-- Opening Marker --
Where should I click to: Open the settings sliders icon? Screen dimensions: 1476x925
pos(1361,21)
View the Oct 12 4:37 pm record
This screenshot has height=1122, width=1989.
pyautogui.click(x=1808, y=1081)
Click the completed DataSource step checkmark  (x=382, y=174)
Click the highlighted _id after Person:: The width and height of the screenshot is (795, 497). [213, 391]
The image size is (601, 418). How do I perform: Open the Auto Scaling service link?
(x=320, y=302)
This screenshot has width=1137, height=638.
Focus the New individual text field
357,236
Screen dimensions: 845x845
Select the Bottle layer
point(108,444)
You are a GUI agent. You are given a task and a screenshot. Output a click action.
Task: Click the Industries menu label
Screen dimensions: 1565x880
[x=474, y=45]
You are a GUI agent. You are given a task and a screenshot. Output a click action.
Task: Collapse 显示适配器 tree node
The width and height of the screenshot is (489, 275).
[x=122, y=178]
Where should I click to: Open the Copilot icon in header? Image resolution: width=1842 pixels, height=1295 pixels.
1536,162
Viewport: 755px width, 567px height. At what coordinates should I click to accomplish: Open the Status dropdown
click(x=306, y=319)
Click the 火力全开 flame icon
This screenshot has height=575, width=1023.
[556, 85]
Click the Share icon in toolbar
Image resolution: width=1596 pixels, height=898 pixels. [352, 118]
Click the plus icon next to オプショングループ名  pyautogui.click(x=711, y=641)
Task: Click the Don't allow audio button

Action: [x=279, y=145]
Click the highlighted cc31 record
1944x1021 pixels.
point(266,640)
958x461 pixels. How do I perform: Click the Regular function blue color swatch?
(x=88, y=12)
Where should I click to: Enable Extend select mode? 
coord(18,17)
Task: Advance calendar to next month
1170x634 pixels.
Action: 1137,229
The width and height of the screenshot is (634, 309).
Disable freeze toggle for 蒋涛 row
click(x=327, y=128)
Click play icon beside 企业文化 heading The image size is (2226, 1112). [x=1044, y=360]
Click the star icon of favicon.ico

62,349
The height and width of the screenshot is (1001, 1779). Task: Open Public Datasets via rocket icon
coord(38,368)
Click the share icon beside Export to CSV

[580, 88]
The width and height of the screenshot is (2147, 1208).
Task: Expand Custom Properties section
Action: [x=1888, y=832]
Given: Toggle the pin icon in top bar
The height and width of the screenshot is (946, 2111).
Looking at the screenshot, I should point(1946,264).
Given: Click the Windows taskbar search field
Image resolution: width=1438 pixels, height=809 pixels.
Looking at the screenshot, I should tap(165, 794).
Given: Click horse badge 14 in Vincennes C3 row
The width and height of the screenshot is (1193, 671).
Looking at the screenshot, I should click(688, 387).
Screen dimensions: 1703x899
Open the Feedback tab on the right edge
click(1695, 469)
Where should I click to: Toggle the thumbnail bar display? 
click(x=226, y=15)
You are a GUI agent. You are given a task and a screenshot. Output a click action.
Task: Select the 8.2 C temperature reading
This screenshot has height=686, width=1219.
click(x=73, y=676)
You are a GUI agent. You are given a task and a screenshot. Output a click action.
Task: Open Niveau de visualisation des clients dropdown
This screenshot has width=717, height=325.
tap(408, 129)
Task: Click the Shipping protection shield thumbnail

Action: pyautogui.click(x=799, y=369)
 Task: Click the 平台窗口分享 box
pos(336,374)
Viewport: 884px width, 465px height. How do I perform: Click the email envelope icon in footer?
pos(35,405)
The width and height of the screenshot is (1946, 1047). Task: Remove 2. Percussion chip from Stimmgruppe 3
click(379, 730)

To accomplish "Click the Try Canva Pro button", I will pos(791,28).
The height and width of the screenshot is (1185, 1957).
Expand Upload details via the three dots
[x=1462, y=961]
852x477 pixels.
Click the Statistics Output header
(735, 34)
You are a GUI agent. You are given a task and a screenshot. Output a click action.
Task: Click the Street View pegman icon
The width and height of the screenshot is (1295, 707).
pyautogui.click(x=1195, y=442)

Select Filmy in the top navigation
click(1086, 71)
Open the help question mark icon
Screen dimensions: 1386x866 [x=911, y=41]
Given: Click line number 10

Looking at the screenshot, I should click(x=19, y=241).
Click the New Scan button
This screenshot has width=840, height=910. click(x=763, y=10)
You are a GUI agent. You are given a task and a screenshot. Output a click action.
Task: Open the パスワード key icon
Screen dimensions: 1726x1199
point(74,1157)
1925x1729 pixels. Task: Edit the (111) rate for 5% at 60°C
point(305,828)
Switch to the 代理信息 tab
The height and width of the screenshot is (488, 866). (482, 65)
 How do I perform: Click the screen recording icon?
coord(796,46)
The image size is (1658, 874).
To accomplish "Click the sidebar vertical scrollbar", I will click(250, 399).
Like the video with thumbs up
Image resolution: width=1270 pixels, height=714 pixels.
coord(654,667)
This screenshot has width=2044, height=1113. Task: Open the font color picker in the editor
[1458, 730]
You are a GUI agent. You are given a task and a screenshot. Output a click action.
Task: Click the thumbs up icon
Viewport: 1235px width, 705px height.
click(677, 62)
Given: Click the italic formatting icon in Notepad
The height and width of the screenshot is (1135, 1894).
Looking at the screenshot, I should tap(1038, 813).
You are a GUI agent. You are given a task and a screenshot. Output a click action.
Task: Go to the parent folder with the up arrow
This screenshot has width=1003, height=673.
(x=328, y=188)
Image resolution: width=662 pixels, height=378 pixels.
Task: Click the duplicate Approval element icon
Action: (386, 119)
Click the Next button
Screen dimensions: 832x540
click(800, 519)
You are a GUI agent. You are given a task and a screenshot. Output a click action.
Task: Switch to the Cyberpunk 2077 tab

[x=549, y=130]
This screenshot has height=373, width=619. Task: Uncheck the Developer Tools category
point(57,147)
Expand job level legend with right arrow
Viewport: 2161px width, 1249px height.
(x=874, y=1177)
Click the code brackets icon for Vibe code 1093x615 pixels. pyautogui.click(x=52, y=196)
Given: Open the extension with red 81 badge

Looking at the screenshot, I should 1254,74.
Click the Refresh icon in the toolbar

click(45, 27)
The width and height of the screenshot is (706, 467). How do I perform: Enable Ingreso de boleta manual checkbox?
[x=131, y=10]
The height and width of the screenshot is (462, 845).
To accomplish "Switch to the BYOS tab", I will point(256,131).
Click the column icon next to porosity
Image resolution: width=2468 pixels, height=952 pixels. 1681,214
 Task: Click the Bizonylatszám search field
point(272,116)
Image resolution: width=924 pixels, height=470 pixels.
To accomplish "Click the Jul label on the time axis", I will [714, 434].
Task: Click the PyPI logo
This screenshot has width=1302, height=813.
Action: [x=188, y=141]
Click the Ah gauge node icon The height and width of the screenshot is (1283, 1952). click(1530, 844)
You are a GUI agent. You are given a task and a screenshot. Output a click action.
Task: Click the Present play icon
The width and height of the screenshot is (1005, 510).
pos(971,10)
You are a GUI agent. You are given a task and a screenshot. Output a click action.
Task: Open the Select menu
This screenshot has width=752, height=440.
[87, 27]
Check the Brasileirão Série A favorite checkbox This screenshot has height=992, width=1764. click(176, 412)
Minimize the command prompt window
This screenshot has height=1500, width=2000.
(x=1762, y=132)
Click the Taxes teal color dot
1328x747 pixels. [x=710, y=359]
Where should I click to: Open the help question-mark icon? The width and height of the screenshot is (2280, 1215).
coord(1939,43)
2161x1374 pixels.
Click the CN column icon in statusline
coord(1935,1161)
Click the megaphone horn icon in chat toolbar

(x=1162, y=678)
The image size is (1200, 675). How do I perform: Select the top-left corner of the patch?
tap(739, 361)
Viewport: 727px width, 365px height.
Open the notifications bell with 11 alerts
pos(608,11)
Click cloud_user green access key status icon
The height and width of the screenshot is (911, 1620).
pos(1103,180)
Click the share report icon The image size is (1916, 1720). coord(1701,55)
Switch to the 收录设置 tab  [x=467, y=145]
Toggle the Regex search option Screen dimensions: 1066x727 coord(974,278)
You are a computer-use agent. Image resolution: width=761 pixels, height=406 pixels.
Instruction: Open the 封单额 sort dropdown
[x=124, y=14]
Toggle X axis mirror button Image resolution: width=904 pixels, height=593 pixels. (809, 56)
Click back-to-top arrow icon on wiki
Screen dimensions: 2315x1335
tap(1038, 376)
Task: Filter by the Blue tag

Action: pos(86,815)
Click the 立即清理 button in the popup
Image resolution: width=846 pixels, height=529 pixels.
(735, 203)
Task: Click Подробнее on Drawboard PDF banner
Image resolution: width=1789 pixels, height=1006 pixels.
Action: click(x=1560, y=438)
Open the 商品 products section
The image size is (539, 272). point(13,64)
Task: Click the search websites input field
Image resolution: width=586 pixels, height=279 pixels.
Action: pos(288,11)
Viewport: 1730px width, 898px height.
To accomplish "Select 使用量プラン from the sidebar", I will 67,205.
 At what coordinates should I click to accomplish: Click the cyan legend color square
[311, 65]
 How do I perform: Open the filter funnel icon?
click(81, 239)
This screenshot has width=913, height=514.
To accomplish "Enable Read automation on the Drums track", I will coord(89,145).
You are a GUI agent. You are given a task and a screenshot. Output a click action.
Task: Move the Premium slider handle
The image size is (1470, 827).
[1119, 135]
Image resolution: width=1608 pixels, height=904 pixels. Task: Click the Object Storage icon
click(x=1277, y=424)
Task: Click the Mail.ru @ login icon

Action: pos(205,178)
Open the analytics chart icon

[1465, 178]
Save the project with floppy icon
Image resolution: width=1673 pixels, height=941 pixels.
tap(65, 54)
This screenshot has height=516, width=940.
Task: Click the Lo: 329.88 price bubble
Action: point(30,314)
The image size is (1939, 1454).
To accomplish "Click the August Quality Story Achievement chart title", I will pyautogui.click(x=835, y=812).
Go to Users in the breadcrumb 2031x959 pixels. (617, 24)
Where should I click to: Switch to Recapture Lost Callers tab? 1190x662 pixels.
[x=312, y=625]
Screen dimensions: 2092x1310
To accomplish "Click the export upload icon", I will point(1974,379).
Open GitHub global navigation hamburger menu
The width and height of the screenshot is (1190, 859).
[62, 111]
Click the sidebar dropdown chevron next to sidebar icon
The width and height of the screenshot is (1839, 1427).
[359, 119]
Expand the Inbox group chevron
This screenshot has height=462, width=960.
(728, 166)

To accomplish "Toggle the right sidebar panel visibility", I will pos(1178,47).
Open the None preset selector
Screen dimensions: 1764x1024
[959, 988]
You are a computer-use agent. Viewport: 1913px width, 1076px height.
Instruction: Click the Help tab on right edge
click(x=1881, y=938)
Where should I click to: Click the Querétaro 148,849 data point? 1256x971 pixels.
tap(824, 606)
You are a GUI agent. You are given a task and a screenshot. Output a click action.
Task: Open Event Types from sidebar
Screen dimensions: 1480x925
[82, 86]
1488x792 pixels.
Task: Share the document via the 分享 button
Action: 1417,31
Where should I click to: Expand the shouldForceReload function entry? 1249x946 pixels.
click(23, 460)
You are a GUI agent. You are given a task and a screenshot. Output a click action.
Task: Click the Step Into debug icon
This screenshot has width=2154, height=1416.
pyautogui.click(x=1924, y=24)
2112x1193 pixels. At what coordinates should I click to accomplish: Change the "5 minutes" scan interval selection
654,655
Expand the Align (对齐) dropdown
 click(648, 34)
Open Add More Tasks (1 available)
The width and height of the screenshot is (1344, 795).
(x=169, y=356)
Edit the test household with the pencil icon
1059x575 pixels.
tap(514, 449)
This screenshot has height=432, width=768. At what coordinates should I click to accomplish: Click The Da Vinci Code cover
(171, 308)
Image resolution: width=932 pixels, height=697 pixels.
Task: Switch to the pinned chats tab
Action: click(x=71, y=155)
-- Closing Marker --
- ABOUT THIS TASK
In the data above, which lines include "axis"? Return those lines.

- THE COMPLETED TASK
To accomplish "Click the Jul label on the time axis", I will [714, 434].
Toggle X axis mirror button Image resolution: width=904 pixels, height=593 pixels. (809, 56)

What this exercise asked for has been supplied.